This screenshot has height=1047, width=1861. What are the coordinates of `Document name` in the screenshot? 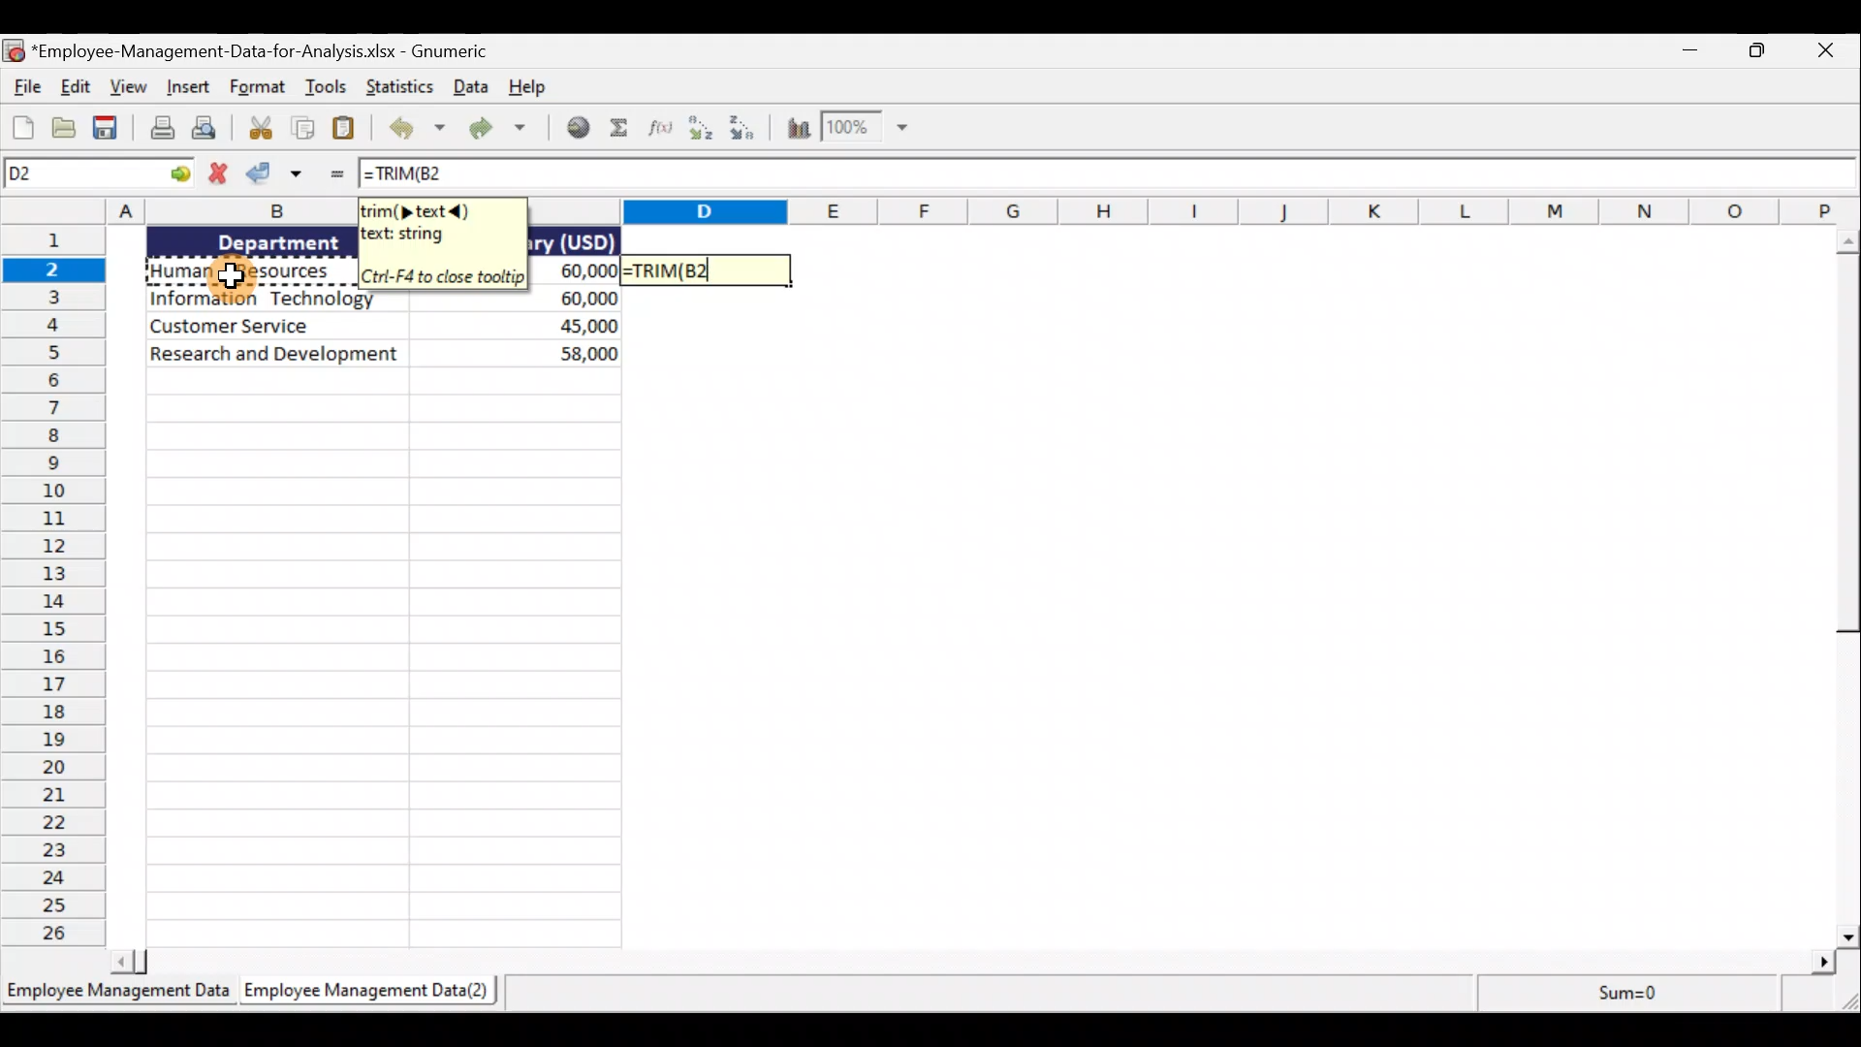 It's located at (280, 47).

■ ■ ■ ■

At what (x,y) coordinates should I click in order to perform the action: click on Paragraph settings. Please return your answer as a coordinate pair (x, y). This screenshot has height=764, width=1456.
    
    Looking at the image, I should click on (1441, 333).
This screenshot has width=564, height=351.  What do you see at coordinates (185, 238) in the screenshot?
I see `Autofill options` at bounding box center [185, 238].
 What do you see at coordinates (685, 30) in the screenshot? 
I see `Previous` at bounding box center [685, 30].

■ ■ ■ ■

**WORK TO DO:**
Swap "coordinates" for "position" in the listing lines starting at the one containing "What do you see at coordinates (685, 30)" and ending at the one containing "center [685, 30].". Reproduce only those lines, with everything else left as it is.

**CORRECT RESPONSE:**
 What do you see at position (685, 30) in the screenshot? 
I see `Previous` at bounding box center [685, 30].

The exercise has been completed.